# Monterey Bay Aquarium Pictures



## T33's Torts (Mar 17, 2014)

Today I embarked on a trip to the aquarium! 

I hope you enjoy these pictures. 

Some sardines..



A Puffin that wanted to say hello



Various jellyfish.












A ton of fish.








A huge school.
"So which ones the teacher?!"











I've always had a thing for octopi. 




This sucker (hahahaha- get it?)was BIG. 7' arm span.

I spotted a Western Spotted (get it? I'm on a roll today!) Turtle on a log.



These next few are misc. animals and plants (ie kelp, starfish, snails, etc)













They also had 3 sea otters.





And last but definitely not least,
*drum roll*
The sea turtle! 









I forgot to include the art exhibit! 
All the art is "save the planet; recycle" style- art, so they are made 100% of plastic. 







The end! 
 
Tiffany.


----------



## wellington (Mar 17, 2014)

Very cool. Glad you had a good time. Very witty commentary too.


----------



## Jacqui (Mar 17, 2014)

I visited there, when they first opened because they had sea turtles. At the time I think it was two. I thought it was a pretty nice place. Glad you enjoyed yourself.


----------



## jaizei (Mar 17, 2014)

tffnytorts said:


> I've always had a thing for octopi.



[video=youtube]http://www.youtube.com/watch?v=wFyY2mK8pxk[/video]


----------



## T33's Torts (Mar 17, 2014)

Ignorant slob... LMAO! That is literally one of the best videos I've seen. 




wellington said:


> Very witty commentary too.


----------



## Jacqui (Mar 17, 2014)

jaizei said:


> tffnytorts said:
> 
> 
> > I've always had a thing for octopi.
> ...



I did not know this!


----------



## Barista5261 (Mar 17, 2014)

Very cool!

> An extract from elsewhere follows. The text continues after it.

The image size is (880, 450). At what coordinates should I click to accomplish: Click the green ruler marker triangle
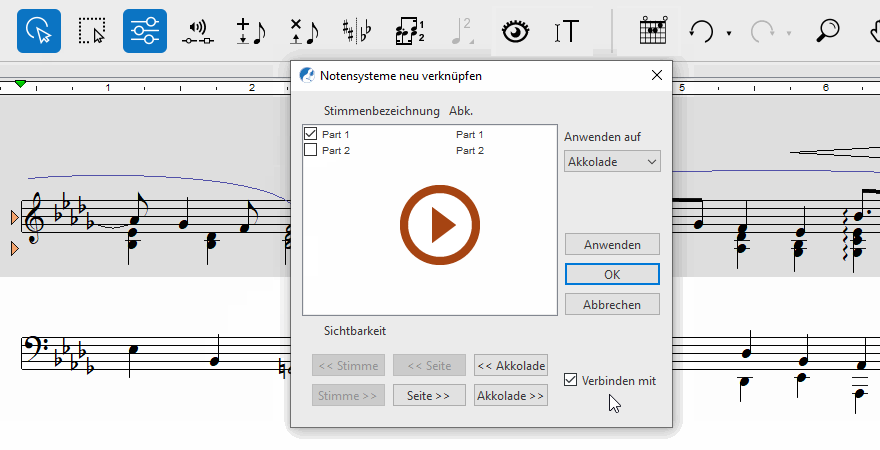tap(20, 83)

I've always loved aquariums and zoos. Were my favorite places to go when I was little. Still are [FACE WITH STUCK-OUT TONGUE AND WINKING EYE] 

I always think of the sea turtle Crush from Finding Nemo now whenever I see one.


----------



## mike taylor (Mar 17, 2014)

Love the pictures! Lmfao at the video!


----------



## T33's Torts (Mar 17, 2014)

*Re: RE: Monterey Bay Aquarium Pictures*



Barista5261 said:


> I always think of the sea turtle Crush from Finding Nemo now whenever I see one.

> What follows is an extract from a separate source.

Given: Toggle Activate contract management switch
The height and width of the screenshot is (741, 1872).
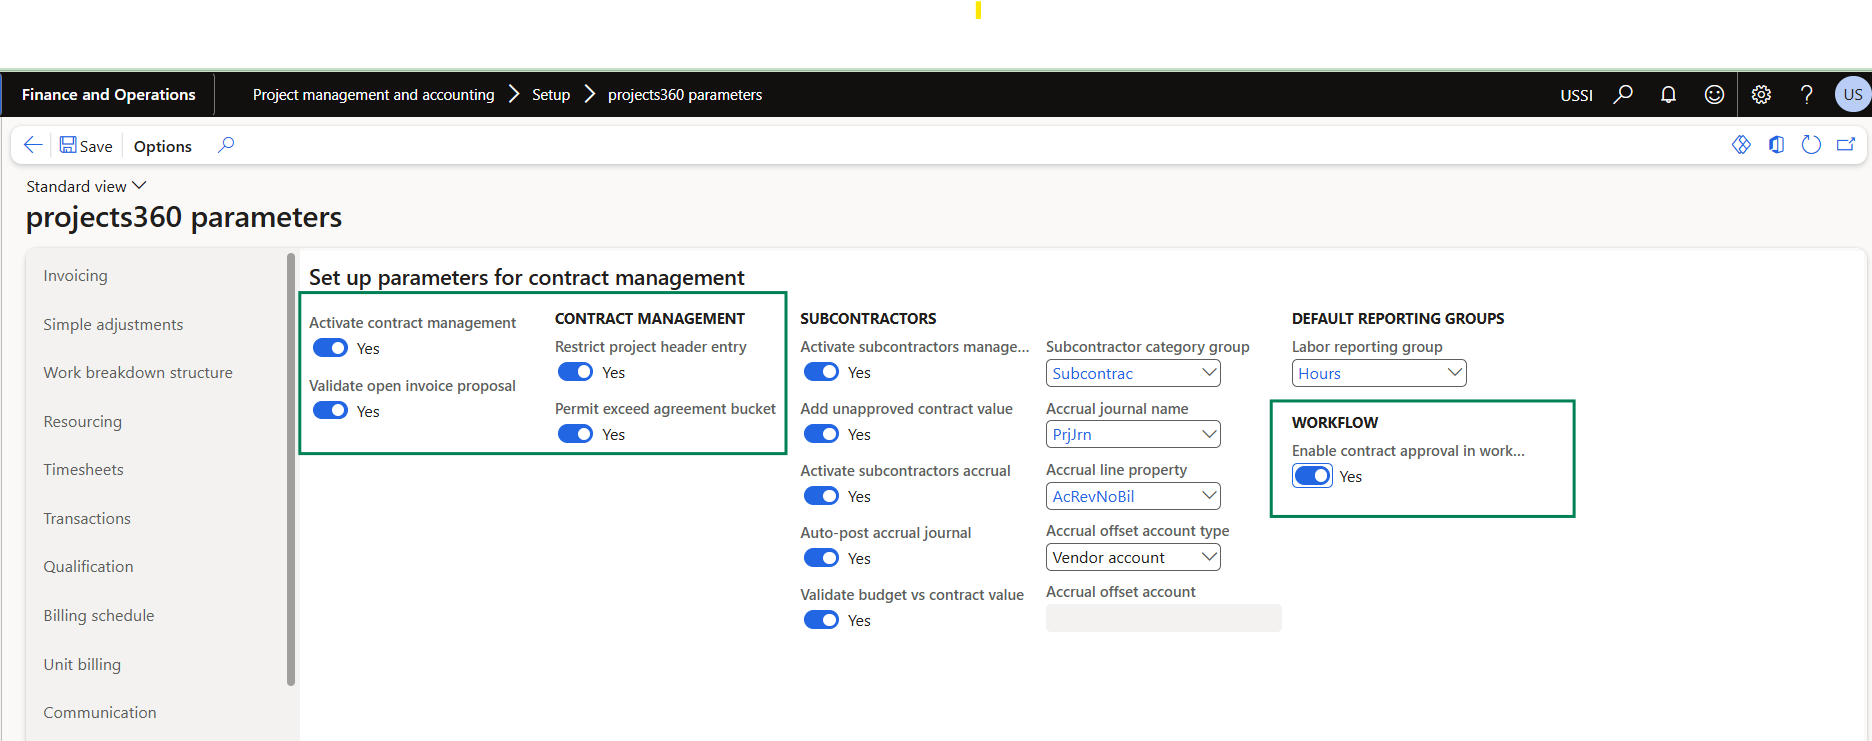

Funny you mention so!, I saw him and Derek goes "Hey look- its Crush."


----------



## Barista5261 (Mar 17, 2014)

tffnytorts said:


> Barista5261 said:
> 
> 
> > I always think of the sea turtle Crush from Finding Nemo now whenever I see one.
> ...



Hahahahaha. "Duuuuuuuuuuuude!"


----------



## bouaboua (Mar 17, 2014)

Ahhhhhhhhhhhhhhh

This is my backyard. I love that place.


----------



## T33's Torts (Mar 17, 2014)

I love it too Bouaboua!


----------